* Assignment:
Lines holding the word "will" are the ones to copy from the data below.

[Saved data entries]
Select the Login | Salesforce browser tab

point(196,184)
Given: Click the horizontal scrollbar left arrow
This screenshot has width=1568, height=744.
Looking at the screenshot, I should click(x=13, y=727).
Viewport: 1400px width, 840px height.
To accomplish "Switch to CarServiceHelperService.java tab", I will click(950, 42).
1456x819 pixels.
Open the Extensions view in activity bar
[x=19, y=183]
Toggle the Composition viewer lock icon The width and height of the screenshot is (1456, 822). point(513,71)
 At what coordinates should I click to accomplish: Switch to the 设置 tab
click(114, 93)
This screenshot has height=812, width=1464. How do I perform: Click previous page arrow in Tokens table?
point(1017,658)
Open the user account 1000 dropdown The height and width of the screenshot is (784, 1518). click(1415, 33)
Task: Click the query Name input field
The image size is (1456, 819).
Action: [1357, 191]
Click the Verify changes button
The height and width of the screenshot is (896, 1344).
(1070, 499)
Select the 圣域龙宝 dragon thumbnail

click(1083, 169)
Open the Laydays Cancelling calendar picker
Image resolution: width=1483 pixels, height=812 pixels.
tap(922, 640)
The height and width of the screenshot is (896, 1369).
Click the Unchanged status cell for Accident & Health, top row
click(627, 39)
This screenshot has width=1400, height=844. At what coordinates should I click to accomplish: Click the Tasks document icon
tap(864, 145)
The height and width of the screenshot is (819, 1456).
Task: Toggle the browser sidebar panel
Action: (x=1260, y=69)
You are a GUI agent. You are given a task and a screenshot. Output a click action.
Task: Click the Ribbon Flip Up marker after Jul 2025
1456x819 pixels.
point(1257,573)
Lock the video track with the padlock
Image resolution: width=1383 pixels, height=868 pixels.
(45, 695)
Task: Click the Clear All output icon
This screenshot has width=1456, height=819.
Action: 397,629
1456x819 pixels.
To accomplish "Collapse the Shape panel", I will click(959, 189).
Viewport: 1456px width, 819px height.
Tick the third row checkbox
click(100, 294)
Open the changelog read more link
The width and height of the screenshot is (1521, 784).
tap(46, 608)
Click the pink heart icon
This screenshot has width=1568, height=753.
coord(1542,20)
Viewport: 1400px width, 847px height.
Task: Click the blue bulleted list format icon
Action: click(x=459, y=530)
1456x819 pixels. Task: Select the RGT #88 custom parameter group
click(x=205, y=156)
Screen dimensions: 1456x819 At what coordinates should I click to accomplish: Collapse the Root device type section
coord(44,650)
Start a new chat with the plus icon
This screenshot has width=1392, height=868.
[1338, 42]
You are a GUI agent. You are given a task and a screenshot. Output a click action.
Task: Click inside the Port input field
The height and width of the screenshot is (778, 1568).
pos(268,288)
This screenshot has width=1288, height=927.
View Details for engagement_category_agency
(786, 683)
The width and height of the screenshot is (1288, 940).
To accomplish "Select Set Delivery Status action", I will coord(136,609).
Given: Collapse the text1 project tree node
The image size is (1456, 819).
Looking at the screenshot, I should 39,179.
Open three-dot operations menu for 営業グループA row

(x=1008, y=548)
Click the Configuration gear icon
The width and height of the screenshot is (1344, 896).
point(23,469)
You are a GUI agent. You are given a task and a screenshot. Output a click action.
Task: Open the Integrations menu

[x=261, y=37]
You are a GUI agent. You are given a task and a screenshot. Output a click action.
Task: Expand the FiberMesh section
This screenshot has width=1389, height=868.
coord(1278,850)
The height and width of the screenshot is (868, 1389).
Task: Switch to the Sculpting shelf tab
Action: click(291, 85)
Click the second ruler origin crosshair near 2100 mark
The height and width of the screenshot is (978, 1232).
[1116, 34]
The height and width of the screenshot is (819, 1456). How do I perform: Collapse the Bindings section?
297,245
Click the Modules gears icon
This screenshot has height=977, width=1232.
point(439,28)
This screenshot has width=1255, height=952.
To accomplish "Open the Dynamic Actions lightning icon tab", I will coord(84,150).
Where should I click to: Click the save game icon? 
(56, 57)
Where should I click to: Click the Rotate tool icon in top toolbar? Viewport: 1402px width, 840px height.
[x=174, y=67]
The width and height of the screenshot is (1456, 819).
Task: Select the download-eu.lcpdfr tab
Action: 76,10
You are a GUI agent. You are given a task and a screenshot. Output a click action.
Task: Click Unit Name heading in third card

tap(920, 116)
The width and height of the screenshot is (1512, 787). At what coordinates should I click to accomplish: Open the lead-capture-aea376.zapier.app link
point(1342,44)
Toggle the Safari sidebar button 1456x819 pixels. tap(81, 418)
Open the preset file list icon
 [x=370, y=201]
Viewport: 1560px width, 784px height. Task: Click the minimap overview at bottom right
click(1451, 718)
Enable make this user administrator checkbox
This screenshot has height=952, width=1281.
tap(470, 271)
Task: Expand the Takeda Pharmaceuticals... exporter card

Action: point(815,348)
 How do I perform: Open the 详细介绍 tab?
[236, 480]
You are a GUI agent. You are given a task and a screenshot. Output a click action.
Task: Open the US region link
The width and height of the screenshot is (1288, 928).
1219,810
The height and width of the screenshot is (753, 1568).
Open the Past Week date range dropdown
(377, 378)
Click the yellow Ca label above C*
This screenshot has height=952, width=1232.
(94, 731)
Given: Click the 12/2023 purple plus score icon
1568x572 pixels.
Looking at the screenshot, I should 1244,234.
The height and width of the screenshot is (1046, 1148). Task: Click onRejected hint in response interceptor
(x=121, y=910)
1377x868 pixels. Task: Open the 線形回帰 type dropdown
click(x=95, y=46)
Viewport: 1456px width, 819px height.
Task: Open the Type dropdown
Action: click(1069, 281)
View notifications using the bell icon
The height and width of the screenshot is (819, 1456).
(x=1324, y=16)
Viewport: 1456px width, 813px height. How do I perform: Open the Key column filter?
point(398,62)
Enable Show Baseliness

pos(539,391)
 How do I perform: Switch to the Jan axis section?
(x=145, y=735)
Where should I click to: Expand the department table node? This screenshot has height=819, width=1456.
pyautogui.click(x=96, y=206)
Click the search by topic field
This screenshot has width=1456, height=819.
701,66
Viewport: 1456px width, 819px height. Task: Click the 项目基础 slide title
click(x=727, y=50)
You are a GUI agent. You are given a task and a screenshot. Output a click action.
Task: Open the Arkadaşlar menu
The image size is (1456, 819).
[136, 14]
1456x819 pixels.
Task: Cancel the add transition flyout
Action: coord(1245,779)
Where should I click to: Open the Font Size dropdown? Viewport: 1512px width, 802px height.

* Solution to this exercise:
To accomplish "Switch to CarServiceHelperService.java tab", I will click(950, 42).
To accomplish "Collapse the Shape panel", I will click(959, 189).
To accomplish "Select Set Delivery Status action", I will coord(136,609).
To accomplish "Open the Dynamic Actions lightning icon tab", I will coord(84,150).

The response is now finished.